Em comunicado enviado à Lusa, o ministério liderado por João Melo explica que estes processos de aposentação "são um imperativo legal", resultando "do limite de idade ou do tempo de serviço dos trabalhadores em questão".

Acrescenta que, em reunião realizada a 18 de abril, os responsáveis por aquele ministério transmitiram ao Sindicato dos Jornalistas Angolanos (SJA) a "concordância no sentido de os trabalhadores serem envolvidos na elaboração dos novos qualificadores profissionais", que por sua vez "todas as empresas públicas foram orientadas a preparar".

"O Ministério da Comunicação Social manifesta a sua inteira disponibilidade para dialogar com o SJA, a fim de encontrar soluções globais para o setor, num quadro de responsabilidade, realismo e estrito cumprimento da lei", concluiu o mesmo comunicado.



O SJA exigiu na sexta-feira a suspensão imediata do que apelidou de "reformas compulsivas" e cortes salariais nos órgãos de comunicação detidos pelo Estado, atribuindo a situação financeira dessas empresas à sua utilização passada como "instrumentos de luta política".

A posição consta das conclusões da assembleia de auscultação realizada na sexta-feira, em Luanda, pelo SJA, convocada expressamente "para abordar as medidas em curso nos órgãos de comunicação social públicos".

"Os jornalistas não são responsáveis pelo estado atual deficitário das empresas de comunicação social", lembrou, na leitura das conclusões, o presidente do SJA, Teixeira Cândido, acrescentando que "foi o Governo" que "permitiu aos anteriores gestores a contratação de funcionários sem critérios nem transparência", bem como "a não deposição das contribuições" para a Segurança Social.

"Foi o Governo quem fez das empresas de comunicação social instrumentos de luta política, relegando a questão da rentabilização para o segundo plano. É o Governo quem vem inibindo a expansão da imprensa, coartando o crescimento de mais empregos", afirma o mesmo comunicado.

Contactado posteriormente pela Lusa, o presidente do sindicato admitiu que só a "reforma compulsiva" estará a afetar, nesta altura, "centenas" de profissionais em todo o país.

"Não estamos contra a reforma dos trabalhadores.
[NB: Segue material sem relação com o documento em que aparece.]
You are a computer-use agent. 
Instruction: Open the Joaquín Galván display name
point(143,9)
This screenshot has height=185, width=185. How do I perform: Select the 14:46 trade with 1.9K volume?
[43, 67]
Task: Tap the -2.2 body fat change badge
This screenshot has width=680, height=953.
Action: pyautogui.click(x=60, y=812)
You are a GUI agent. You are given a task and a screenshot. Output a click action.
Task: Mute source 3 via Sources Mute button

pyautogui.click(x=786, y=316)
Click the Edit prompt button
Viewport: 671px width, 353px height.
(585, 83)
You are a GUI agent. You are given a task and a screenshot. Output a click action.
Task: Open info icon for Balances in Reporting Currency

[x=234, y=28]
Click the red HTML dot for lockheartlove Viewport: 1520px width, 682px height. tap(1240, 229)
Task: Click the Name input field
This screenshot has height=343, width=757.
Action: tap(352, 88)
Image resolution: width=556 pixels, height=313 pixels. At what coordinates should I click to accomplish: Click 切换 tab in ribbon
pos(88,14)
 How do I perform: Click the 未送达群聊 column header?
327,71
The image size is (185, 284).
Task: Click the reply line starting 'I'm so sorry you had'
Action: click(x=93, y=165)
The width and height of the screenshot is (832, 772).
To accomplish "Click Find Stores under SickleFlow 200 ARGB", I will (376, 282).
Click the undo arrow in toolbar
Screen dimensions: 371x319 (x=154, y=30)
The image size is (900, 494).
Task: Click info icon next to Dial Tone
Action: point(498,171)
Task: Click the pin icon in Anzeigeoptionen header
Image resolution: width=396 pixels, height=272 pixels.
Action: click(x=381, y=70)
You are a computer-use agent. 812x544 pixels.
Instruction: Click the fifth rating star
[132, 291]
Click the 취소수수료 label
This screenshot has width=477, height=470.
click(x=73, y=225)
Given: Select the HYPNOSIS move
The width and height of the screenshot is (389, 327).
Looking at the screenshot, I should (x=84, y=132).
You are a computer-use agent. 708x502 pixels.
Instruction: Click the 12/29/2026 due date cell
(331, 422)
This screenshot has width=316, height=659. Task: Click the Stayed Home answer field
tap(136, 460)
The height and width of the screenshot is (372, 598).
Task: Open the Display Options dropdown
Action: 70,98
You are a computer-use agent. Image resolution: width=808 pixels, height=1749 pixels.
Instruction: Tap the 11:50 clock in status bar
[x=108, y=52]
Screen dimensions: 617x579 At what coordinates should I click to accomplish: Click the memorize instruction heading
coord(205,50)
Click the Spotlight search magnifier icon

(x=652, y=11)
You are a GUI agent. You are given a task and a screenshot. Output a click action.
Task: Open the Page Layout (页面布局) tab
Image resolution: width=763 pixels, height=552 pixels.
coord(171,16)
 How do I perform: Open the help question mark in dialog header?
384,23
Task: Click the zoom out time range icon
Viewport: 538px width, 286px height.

Estamos sim contra a forma, compulsiva, e numa altura em que as empresas não têm um instrumento de carreira. Estamos igualmente contra a reforma dos melhores profissionais, mais experimentados, quando as empresas se propõem a serem rentáveis. Como conseguir isso sem profissionais de qualidade", questionou Teixeira Cândido.

Nas conclusões divulgadas após a assembleia de sexta-feira, o SJA "exige a suspensão imediata das reformas compulsivas", referindo-se igualmente à "aposentadoria e corte nos salários" que afirmam estar a decorrer nas empresas estatais de comunicação social, bem como "a definição de carreiras técnicas, com base no qualificador ocupacional", processo que deverá ser conduzido com a participação daquele sindicato, num prazo de 30 dias.